### SUPPLIED TEXT
◇ ◇ ◇ ◇ ◇ ◇ ◇
Diagnostics & Imaging Week Washington Editor

WASHINGTON – Slowly, surely, the "war on cancer" is being fought and won. And the lead role of diagnostic imaging in this battle was highlighted in a joint briefing session by US Oncology (Houston) and the National Electric Manufacturers Association (Arlington, Virginia).

Congressman Mike Rogers (R-MI) opened the session by remarking that cancer "ought to be an important topic to everybody." It obviously is to him since he explained how he had survived cancer while in the Army and that the service wanted to give him a medical discharge upon discovering the diagnosis.

However, the "C word" prompted much more fear in the past than it does now. "I had to go through an appeals process to stay in the Army," he said.

Roy Beveridge, MD, co-director of the bone marrow transplant program at Inova Fairfax Hospital (Fairfax, Virginia), remarked that "oncology is one of the fastest-changing specialties in medicine," largely due to the influence of radiographic technology as well as advances in pharmaceutical science.

Citing figures offered by the American Cancer Society (ACS: Atlanta), Beveridge said that almost 4,000 Americans are diagnosed each day with cancer and that, at present, 10 million living Americans have survived cancer. The figure 30 years ago was roughly 3 million.
◇ ◇ ◇ ◇ ◇ ◇ ◇
### MATERIAL SUPPLIED
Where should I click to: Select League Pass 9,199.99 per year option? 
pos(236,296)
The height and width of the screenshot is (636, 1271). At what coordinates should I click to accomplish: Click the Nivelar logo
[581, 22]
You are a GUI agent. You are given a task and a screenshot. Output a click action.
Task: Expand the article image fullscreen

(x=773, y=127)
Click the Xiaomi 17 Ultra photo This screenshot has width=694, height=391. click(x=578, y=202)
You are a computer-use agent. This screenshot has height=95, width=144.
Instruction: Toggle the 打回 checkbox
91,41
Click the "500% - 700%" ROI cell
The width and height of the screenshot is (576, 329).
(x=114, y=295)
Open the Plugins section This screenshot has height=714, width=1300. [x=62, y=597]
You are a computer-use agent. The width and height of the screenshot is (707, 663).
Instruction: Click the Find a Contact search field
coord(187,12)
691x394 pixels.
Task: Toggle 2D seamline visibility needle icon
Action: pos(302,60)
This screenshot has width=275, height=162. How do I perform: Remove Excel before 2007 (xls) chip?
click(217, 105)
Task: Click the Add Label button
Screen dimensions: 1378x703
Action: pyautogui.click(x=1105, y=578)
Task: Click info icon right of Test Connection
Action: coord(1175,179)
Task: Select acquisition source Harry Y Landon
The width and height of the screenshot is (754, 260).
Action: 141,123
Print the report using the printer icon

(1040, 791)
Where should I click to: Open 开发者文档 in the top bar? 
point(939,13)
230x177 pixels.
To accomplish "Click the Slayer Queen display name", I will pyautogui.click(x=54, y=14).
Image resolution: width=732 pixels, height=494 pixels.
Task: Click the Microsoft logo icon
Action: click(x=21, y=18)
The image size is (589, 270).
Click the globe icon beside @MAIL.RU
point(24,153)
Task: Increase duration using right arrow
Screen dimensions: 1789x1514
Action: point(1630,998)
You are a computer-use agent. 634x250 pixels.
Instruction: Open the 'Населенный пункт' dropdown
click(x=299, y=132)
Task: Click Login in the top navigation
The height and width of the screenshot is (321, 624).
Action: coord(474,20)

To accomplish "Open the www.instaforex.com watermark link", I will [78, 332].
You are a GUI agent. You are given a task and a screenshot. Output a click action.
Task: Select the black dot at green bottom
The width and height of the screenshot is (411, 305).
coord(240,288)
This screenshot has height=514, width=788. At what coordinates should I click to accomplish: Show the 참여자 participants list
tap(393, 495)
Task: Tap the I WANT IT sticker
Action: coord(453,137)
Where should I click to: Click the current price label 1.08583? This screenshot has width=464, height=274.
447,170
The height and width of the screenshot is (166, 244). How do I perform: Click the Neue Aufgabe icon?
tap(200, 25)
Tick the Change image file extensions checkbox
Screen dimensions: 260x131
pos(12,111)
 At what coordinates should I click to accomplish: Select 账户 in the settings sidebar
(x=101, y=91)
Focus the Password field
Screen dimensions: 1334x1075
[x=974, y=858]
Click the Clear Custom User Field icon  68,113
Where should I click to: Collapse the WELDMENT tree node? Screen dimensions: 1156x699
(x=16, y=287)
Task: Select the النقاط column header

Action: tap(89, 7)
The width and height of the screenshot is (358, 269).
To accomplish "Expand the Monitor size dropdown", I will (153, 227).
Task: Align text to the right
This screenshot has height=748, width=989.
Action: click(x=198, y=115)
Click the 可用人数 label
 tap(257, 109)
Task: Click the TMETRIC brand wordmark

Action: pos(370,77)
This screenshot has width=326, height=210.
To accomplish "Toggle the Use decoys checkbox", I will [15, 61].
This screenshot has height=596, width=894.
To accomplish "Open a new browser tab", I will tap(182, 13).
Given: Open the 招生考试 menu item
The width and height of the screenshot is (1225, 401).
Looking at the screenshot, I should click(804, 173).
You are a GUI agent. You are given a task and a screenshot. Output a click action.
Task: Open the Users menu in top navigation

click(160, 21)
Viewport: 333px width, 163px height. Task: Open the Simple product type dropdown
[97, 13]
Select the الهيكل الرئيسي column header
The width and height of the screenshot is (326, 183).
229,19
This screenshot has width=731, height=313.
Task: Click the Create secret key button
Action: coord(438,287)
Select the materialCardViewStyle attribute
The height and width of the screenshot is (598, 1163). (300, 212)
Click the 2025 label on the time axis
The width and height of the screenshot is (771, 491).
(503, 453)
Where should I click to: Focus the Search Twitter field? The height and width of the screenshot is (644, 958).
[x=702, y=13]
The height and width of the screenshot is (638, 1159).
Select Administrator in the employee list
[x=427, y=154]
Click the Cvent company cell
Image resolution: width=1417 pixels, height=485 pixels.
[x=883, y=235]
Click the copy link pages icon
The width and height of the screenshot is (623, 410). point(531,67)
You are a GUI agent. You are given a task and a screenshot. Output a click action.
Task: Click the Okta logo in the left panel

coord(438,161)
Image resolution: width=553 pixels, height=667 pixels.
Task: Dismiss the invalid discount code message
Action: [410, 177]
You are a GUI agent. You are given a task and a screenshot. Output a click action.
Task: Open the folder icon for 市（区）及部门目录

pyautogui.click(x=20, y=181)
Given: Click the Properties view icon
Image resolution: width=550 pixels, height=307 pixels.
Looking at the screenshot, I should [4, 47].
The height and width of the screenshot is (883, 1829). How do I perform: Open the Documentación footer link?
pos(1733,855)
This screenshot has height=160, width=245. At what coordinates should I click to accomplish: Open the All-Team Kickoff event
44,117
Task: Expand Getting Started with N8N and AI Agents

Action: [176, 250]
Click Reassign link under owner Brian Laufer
◇ ◇ ◇ ◇ ◇ ◇ ◇
### EXERCISE PROMPT
Carry the news report on the briefing about diagnostic imaging and cancer forward, starting right after its final sentence. The items were taken from a different source than the text.

### RESPONSE BOX
Among the cancer statistics provided were that almost 1.4 million American men and women are likely to be diagnosed with cancer during 2006, and that more than 560,000 will lose their lives to cancer this year.

Breast cancer alone will account for almost 213,00 of those diagnoses and more than 40,000 fatalities.

At the meeting was Joe Hogan, president and CEO of GE Healthcare (Waukesha, Wisconsin), who described his company's efforts in bringing to market digital tomosynthesis, a technology designed to improve detection of breast tumors.

Digital tomosynthesis employs conventional X-rays beamed from an overhead arc to derive a more complete set of images and requires less pressure on the breast to obtain a complete set of scans. Thus it targets three issues related to conventional breast imaging: discomfort due to compression, tumors secreted in overlapping tissue, and a limited number of views. The information is recorded digitally, allowing the use of the latest algorithms to analyze any images of suspect tissues. The machines are expected to displace roughly the same area as the firm's full-field digital mammography systems.

The FDA has not yet cleared the device, but Hogan said he expected the technology to be commercially available "within the next two to three years." The device's regulatory status prevented him from discussing the probable price tag for the machines.

Overall, medical imaging is thought not only to improve diagnosis, but also enhance medical and surgical management of cancers by early detection and by improving differential diagnoses.

Beveridge said he was not concerned about the risk of overly aggressive treatment of breast cancer caused by improved diagnostic tools, because "we have very good algorithms" to establish the origin and likely course of breast cancers.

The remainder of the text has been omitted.